Dopo la nascita, occorrono almeno 140 giorni prima che il piccolo sia abbastanza forte per volare e diventi quindi autosufficiente. Solo a questo punto, dopo aver svolto il compito di genitori, gli uccelli cominciano l’esplorazione di nuovi orizzonti.
Secondo i ricercatori, alcuni esemplari, per lo più femmine, si spostano per poche migliaia di chilometri in mare aperto e poi cercano un territorio dove atterrare, mentre i maschi volano più lontano. Tutti, comunque, viaggiano intorno alla Terra restando sempre all’interno dell’emisfero meridionale, nei pressi della regione antartica. Dalla Terra del Fuoco, in fondo all’America del Sud, arrivano all’Oceano Indiano. Da qui, raggiungono il Capo di Buona Speranza, sulla punta meridionale dell’Africa, quindi ritornano alla Terra del Fuoco. Instancabili.
Pericolo uomo
Conoscere le rotte migratorie di questi uccelli marini serve anche a difenderli: secondo le principali associazioni ambientaliste mondiali 19 delle 21 specie di albatros sono minacciate di estinzione. Ad ucciderli, nella maggior parte dei casi, sono le reti dei pescatori in cui restano impigliati mentre cercano di cibarsi di pesci, molluschi e calamari.
Inoltre, l’albatro soffre più di altri animali i cambiamenti del clima, l’inquinamento e le intrusioni umane. È un uccello “oceanico”, vive cioè in acqua, e torna a terra solo per fare il nido: ama la solitudine e sceglie le isole disabitate per allevare i suoi piccoli, che nutre con calamari pescati spesso lontano migliaia di chilometri. Patisce molto quando l’uomo raggiunge le zone più sperdute in cui si è insediato.
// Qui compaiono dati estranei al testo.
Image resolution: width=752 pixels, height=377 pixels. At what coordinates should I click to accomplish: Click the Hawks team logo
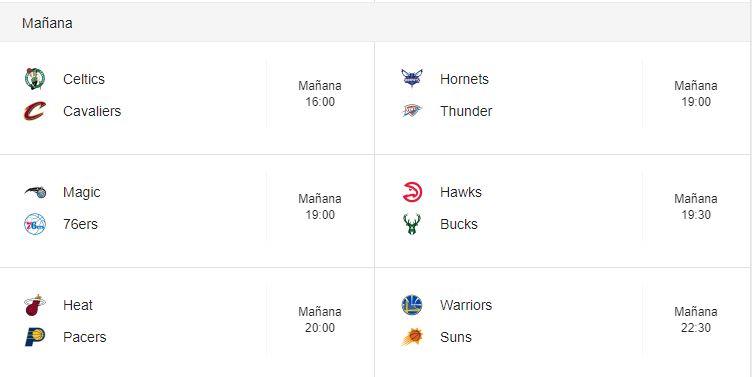pyautogui.click(x=412, y=192)
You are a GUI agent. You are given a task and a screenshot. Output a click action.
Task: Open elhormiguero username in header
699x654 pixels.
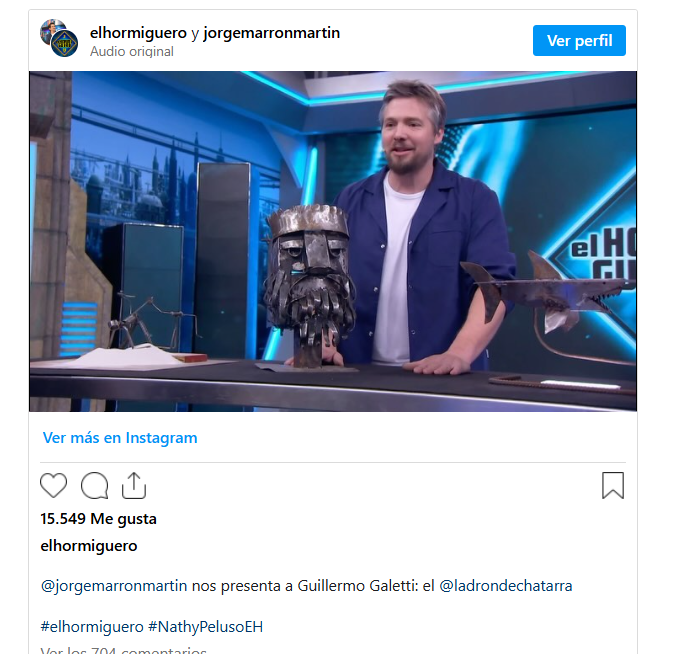point(138,33)
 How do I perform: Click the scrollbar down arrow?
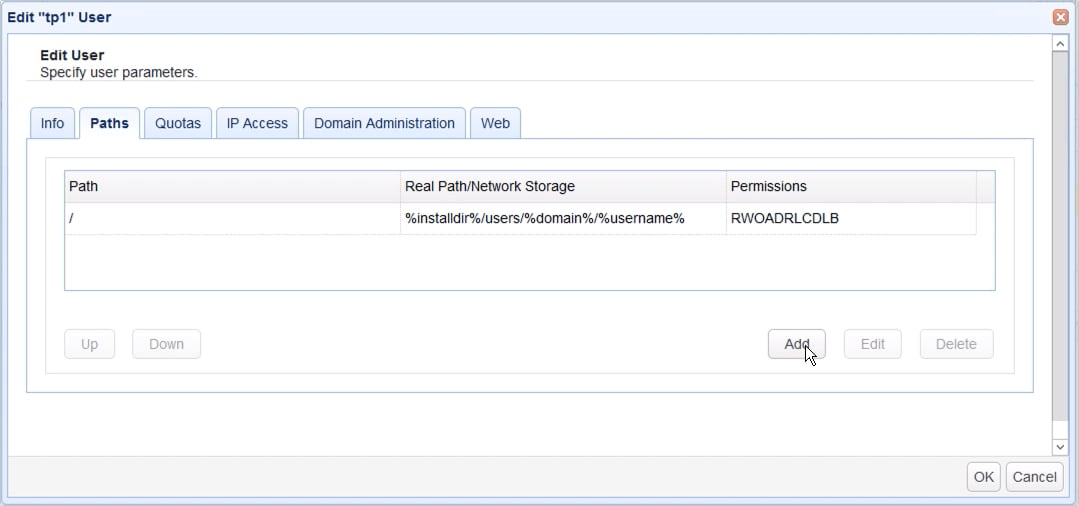click(1060, 446)
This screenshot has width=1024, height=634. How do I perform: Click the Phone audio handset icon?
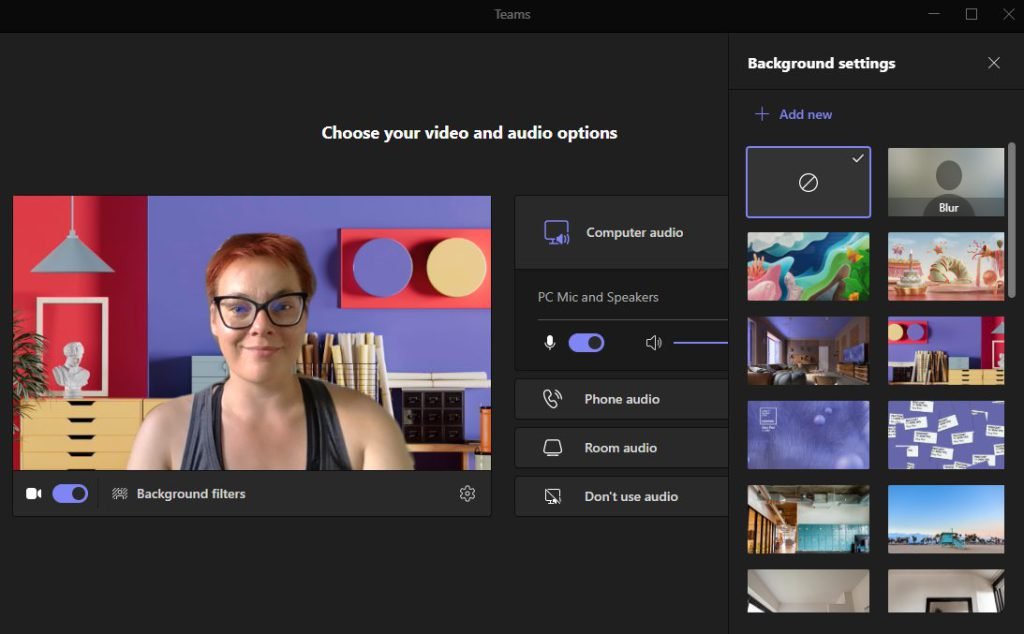(x=552, y=399)
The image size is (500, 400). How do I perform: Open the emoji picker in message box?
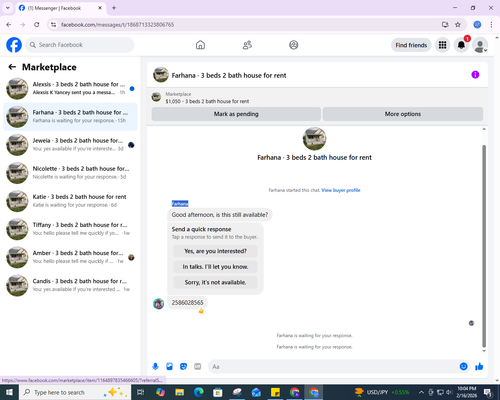[463, 367]
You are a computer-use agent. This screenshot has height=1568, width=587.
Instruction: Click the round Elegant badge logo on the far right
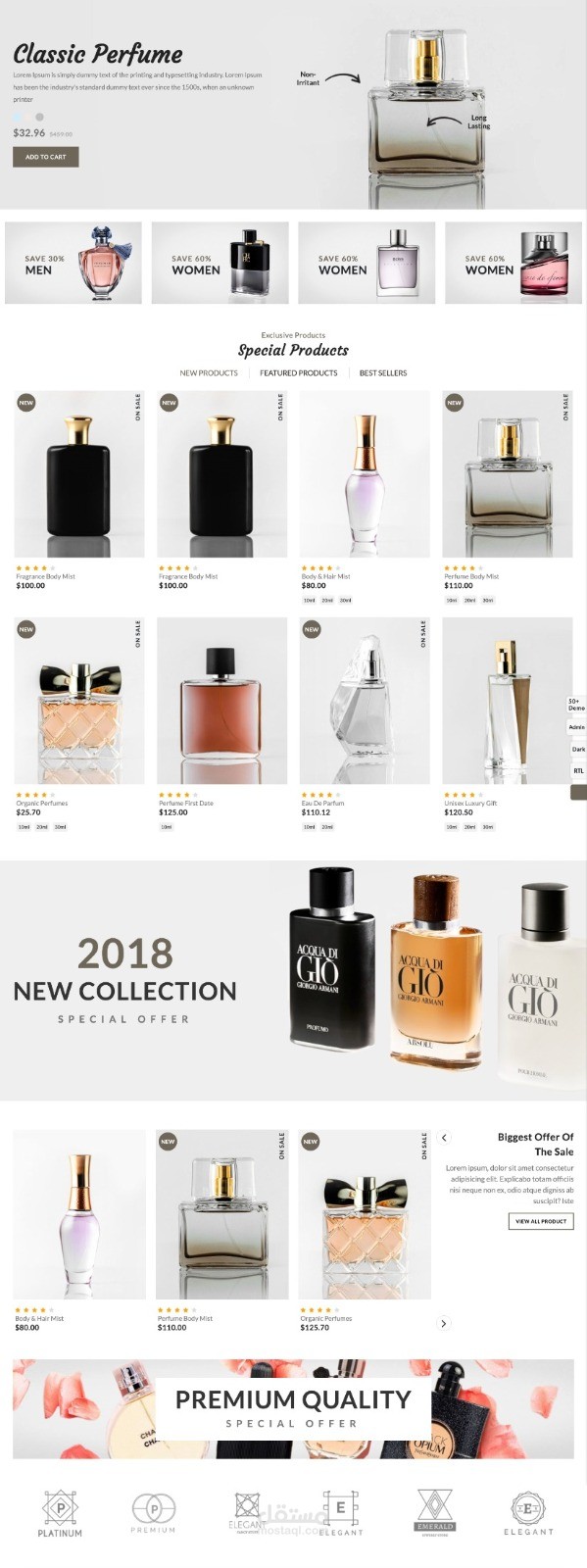(528, 1513)
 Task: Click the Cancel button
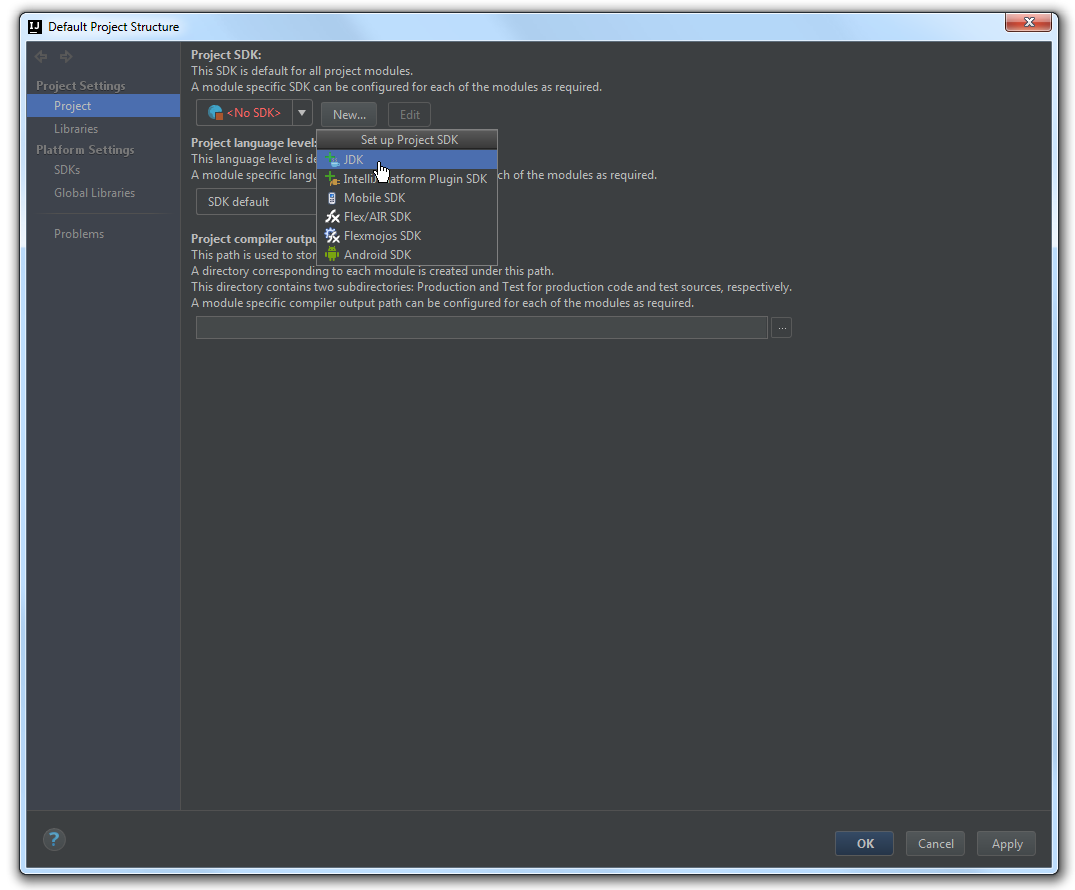(935, 843)
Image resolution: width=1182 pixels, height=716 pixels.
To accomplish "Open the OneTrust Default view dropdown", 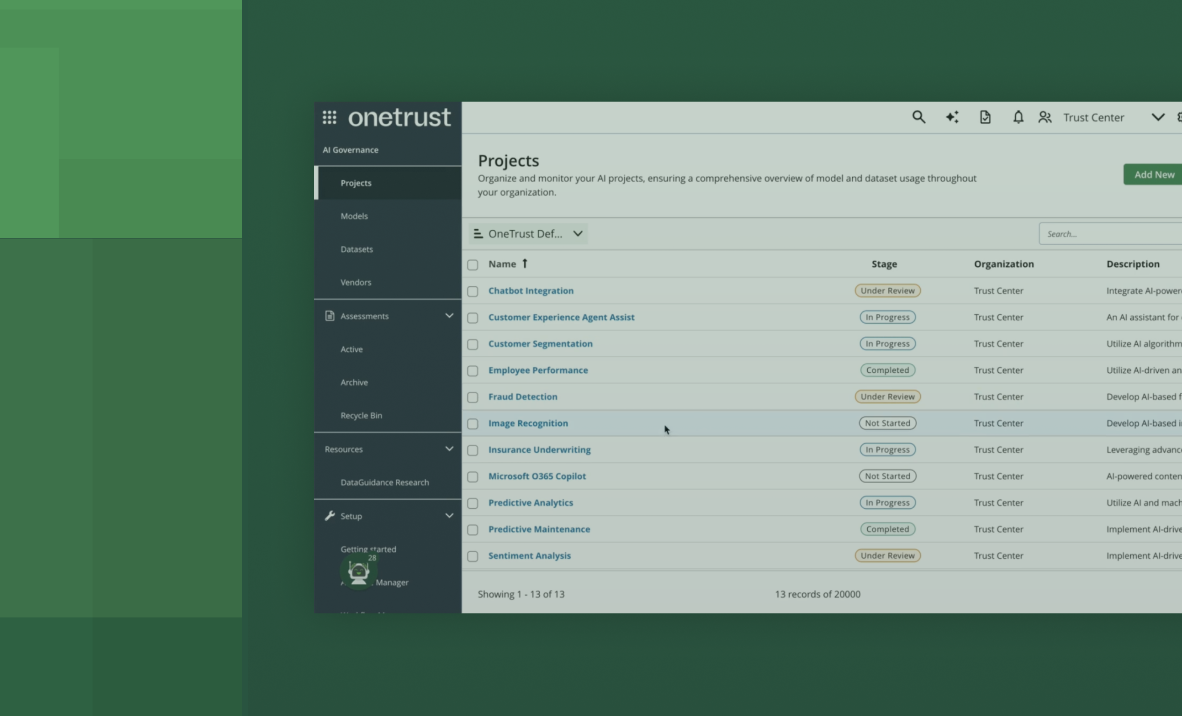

Per aiutarlo a sopravvivere, la “Lipu” (Lega italiana protezione uccelli) propone di creare aree protette nelle zone in cui il volatile si trova di più a suo agio, ovvero i luoghi ventilati e nascosti , dove le correnti d’aria favoriscono il suo decollo. Così potrebbe tornare a vivere a lungo: alcuni arrivano fino a cinquant’anni.